In our earlier International Application PCT/AU99/00433, we showed that yeast-mediated acyloin condensation of benzaldehyde can be achieved in an organic solvent using non-fermenting yeast. The formation of side-products was suppressed by an addition of a small proportion of ethanol to the reaction mixture and by conducting the reaction at reduced temperature. When using organic solvents, there are problems with associated toxicity, occupational health and safety issues, flammability and waste disposal/recycling.
We have now surprisingly found that the yeast-mediated acyloin condensation of benzaldehyde can be achieved in supercritical or liquefied carbon dioxide or in liquefied petroleum gas. This reaction results in superior conversion of the aromatic aldehydes to the desired carbinol. In a preferred embodiment, yields of around 79% with the total absence of side-products were obtained using the method of the invention.

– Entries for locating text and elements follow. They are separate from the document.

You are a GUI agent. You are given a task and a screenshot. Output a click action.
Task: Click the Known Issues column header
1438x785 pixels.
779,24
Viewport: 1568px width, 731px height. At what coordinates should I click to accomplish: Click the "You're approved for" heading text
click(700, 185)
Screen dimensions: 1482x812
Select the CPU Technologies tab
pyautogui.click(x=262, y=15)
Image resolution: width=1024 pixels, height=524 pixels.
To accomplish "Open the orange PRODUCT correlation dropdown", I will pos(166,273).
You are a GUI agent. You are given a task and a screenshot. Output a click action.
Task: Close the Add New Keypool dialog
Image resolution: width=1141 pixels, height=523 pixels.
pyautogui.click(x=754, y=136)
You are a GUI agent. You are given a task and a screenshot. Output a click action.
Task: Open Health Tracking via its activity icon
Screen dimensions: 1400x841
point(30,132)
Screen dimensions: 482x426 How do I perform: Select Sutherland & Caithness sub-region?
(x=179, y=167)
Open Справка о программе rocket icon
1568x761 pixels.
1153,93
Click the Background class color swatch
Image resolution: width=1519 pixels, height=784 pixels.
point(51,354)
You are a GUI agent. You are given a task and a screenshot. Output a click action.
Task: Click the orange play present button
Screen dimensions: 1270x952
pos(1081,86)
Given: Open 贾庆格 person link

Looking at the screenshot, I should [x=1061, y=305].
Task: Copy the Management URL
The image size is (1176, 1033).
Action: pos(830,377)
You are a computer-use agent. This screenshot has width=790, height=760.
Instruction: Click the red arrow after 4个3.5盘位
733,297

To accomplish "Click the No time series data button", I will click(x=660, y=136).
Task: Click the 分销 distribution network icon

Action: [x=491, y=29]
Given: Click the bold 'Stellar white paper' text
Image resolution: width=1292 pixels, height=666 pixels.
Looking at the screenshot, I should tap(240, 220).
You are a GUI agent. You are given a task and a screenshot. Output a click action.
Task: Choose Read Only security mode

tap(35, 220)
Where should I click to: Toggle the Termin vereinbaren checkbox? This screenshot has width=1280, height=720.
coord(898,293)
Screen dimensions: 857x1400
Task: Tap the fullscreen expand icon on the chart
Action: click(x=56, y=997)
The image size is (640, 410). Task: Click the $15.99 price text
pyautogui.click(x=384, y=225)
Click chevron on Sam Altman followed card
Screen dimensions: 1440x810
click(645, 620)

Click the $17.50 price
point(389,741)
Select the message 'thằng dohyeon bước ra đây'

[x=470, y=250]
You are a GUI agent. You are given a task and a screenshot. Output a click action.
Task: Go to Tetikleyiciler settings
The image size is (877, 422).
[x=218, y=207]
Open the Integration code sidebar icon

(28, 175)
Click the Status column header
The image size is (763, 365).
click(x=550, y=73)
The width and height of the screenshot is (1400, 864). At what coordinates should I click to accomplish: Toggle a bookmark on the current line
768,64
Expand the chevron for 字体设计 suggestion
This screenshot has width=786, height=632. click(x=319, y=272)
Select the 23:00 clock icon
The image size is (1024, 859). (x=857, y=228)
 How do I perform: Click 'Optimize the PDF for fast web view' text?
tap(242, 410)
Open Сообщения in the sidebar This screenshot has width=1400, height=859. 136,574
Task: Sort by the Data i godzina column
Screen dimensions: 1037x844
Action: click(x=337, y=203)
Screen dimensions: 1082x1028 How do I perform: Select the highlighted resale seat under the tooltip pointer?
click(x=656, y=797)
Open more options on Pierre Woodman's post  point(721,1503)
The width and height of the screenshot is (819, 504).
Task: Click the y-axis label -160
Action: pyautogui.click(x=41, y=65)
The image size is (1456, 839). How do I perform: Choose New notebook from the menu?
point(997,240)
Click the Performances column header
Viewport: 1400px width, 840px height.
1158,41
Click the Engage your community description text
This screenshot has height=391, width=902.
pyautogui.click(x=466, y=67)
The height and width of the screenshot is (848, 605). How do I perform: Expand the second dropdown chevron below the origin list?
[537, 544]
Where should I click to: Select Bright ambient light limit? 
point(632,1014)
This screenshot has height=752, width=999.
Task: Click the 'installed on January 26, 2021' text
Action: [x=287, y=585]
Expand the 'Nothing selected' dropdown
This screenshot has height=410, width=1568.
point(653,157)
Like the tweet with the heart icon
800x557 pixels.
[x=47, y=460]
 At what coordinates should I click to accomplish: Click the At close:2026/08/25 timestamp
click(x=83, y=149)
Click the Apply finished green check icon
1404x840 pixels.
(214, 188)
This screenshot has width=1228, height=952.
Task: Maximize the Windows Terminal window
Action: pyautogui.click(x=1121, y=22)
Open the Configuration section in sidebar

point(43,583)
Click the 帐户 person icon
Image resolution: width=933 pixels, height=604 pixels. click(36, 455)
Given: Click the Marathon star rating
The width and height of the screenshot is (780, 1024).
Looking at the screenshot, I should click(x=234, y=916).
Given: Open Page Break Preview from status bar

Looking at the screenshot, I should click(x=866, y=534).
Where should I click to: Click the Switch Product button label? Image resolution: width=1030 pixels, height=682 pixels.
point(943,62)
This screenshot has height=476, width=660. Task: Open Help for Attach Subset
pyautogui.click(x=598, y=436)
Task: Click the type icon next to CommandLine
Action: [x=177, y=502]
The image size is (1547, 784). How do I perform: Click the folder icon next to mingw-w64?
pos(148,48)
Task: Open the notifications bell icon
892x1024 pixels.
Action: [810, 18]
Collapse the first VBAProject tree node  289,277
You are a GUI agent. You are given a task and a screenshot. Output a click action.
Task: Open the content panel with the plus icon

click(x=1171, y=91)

Even more surprisingly, it was found that carbon dioxide in either liquid or supercritical form deactivates the reduction reaction, thus inhibiting the formation of undesired side-products.
Since carbon dioxide is non-toxic and can be readily recycled, this method avoids the problems associated with reactions involving organic solvents.
Other supercritical fluids may be used, but may not prevent the formation of side-products without the addition of an inhibitor and may not have the same environmental advantages.